La traduction ci-dessous est celle d’un texte intitulé Je me suis habitué à la prison comme on s’habitue à son appartement, et sous-titré : Le Saint Hiéromartyr Hilarion raconte son emprisonnement aux Solovki. Il fut publié à l’origine le 28 décembre 2019 sur le site de l’Éparchie de Saratov, et rédigé par le hiérodiacre Serapion Zalesny.
Le nom du Saint Hiéromartyr Hilarion (Troïtski), archevêque de Verey, est écrit en lettres d’or dans l’histoire de l’Église russe du XXe siècle. On fête sa mémoire le 28 décembre. Il fut tout à la foi écrivain spirituel, talentueux prédicateur, éminent théologien, un des défenseur de la renaissance du patriarcat dans l’Église Russe lors du Synode Local de 1917-1918, et dans les dernières années de sa vie, un des plus proches collaborateurs de Sa Sainteté le Patriarche Tikhon. Il fut envoyé aux Solovki en novembre 1923, pour activité contre-révolutionnaire, c’est-à-dire, ses activités contre les schismatiques «rénovationnistes».Dans l’article ci-dessous, nous essaierons de comprendre comment Vladika Hilarion accueillit sa réclusion, et où il puisa les forces qui lui permirent de supporter cette lourde mise à l’épreuve de sa foi, envoyée par Dieu. Le texte est élaboré à partir de lettres envoyée des Solovki par le saint hiérarque, et de souvenirs de ceux qui partagèrent pour un temps son sort à cet endroit.
Vladika était pleinement préparé à son «Golgotha des Solovki». Ce qui pour autrui aurait été une pierre d’achoppement, une lourde épreuve, fut pour lui embellissement de l’âme.
Pendant les années qu’il vécut aux Solovki, l’Archevêque Hilarion entretint une correspondance avec les fidèles chrétiennes venues à son aide lors de son emprisonnement précédent, à Arkhangelsk. Ces lettres dévoilent sous nos yeux la merveilleuse force d’âme dont jouissait Vladika Hilarion et sa capacité à voir le meilleur dans tout ce qui lui était envoyé par la Providence Divine sut le chemin de sa vie.
Le 30 octobre 1924, Vladika écrivit à propos de lui-même : «Voilà longtemps que je ne suis plus aux affaires ; je me repose et je vis paisiblement aux Solovki. Ma vie ici est tout à fait heureuse. Je n’éprouve aucun chagrin, aucun besoin, aucun sentiment d’oppression. (…) Je vous remercie tous pour vos petits cadeaux. Je les ai bien reçus tous et cela me rappelle notre Arkhangelsk bien-aimée. Sachez seulement à mon sujet, que je vis très bien, en solide santé, et l’esprit vaillant...».
12 novembre : «Jusqu’ici, je vis tout à fait bien, beaucoup mieux que beaucoup d’autres, que l’on qualifie de «libres». La situation me plaît ici, et je n’éprouve quasiment aucune souffrance. Ma vie est facile, tant physiquement que moralement..

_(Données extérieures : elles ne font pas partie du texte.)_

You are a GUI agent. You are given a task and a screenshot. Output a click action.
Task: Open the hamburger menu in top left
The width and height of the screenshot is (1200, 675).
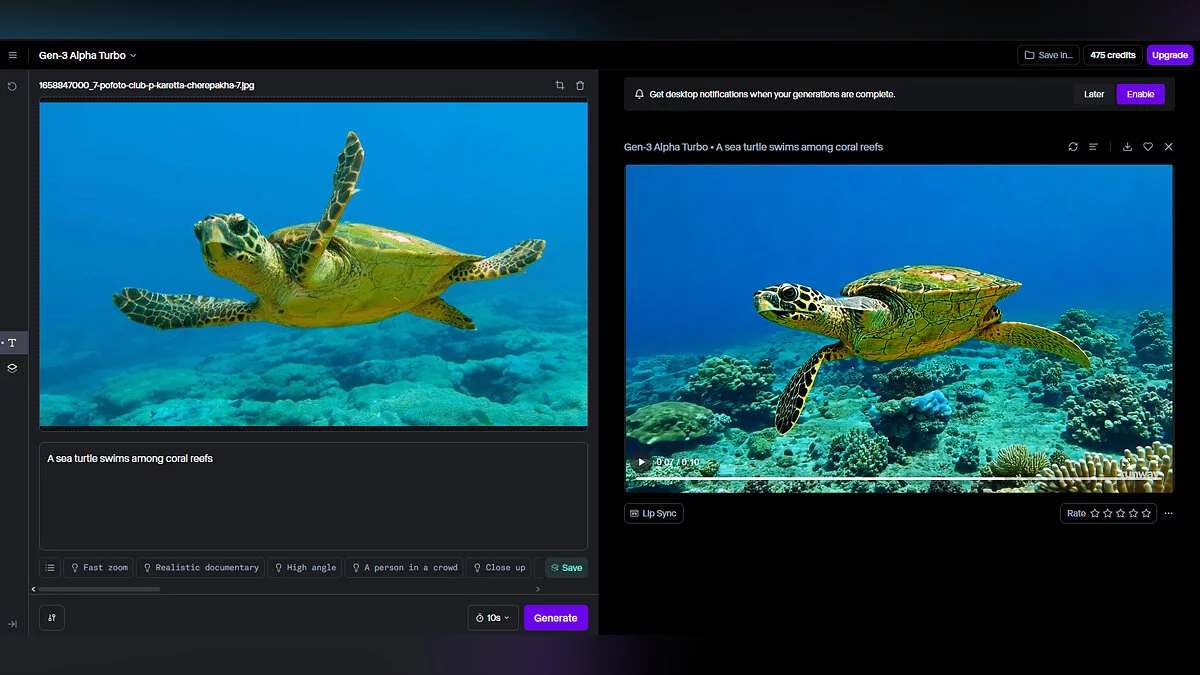tap(13, 56)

Au camp des Solovki. 2e à droite

9 décembre : «Très estimée Ekaterina Ivanovna! Je vous confirme avoir bien reçu touts vos petits cadeaux. Ce qui était destiné à d’autres, je le leur ai remis. Pour tout cela je vous suis reconnaissant ainsi qu’envers tous ceux qui se souviennent de moi et qui souhaitent me venir en aide. Jusqu’ici, je vis dans le bien-être et la quiétude. Les Solovki me plaisent beaucoup, et je ne vois aucune difficulté particulière à vivre ici. Jamais je n’avais imaginé que je me sentirais aussi bien dans ma prison des Solovki. Ma vie moscovite était incomparablement plus pénible. Là-bas, j’étais occupé tout le temps. Mes nerfs et ma santé étaient terriblement mis à l’épreuve. Ici, je suis en repos. Telle est, visiblement, la volonté de Dieu : me permettre de travailler un peu ici plutôt que servir la Sainte Église…»
Quand on lit ces phrases, on a l’impression que l’auteur ne se trouve pas dans le camp à destination spéciale des Solovki, mais dans une station thermale… Quelle différence radicale dans ces mots de Vladika Hilarion, décrivant la persécution dont il faisait l’objet de la part du pouvoir des sans-Dieu, par rapport aux paroles de ses contemporains clercs et hiérarques de l’Église (tant ceux qui émigrèrent que ceux qui restèrent en Union Soviétique et y défendirent des positions hostiles au pouvoir), qui qualifiaient l’Union Soviétique de «royaume de l’antéchrist» et considéraient que leur devoir était de lutter contre ce royaume. Pourtant, l’Archevêque Hilarion ne pouvait certainement pas vivre aux Solovki comme s’il était «en repos». Comment lui, théologien orthodoxe, évêque, membre de l’entourage le plus proche du Patriarche Tikhon, aurait-il pu ne pas souffrir d’être privé de liberté, de la possibilité de célébrer les offices, de prêcher, et d’être emprisonné aux Solovki avec les criminels de droit commun ?
Une réponse possible à cela peut être trouvée dans les souvenirs de l’Archimandrite Ioann (Krestiankine) sur les années qu’il a lui-même passées dans un camp. Le Starets raconta à ses proches que ce furent les années les plus heureuses de sa vie, parce que dans le camp, Dieu était toujours là. Il déclara encore au sujet du camp : «Pour une raison quelconque, je ne me souviens de rien de mal. Je me souviens seulement: le ciel ouvert et les Anges qui chantent dans le ciel! Maintenant, je n’ai plus une telle prière…».
Selon les souvenirs de qui le connurent, dans le camp, Vladika Hilarion a conservé l’esprit de dénuement monastique, une bénignité enfantine et la simplicité. Il donnait tout ce qu’on lui demandait. Jamais il ne répondit à aucune des insultes des autres. Il semblait ne pas les remarquer. Il était toujours paisible et gai, et même si quelque chose lui pesait, il ne le montrait pas. De tout ce qui lui arrivait, il s’efforçait toujours de tirer un bénéfice spirituel et par conséquent, tout contribuait au bien.

Pêcherie aux Solovki

Il travaillait à la pêcherie Filimonov, à une dizaine de kilomètres du camp principal des Solovki. Il s’y trouvait avec deux évêques et plusieurs prêtres. C’est avec bonne humeur qu’il évoqua ce travail : «tout est donné par le Saint — Esprit: jadis, des pêcheurs se firent théologiens, et maintenant, c’est le contraire, des théologiens se font pêcheurs».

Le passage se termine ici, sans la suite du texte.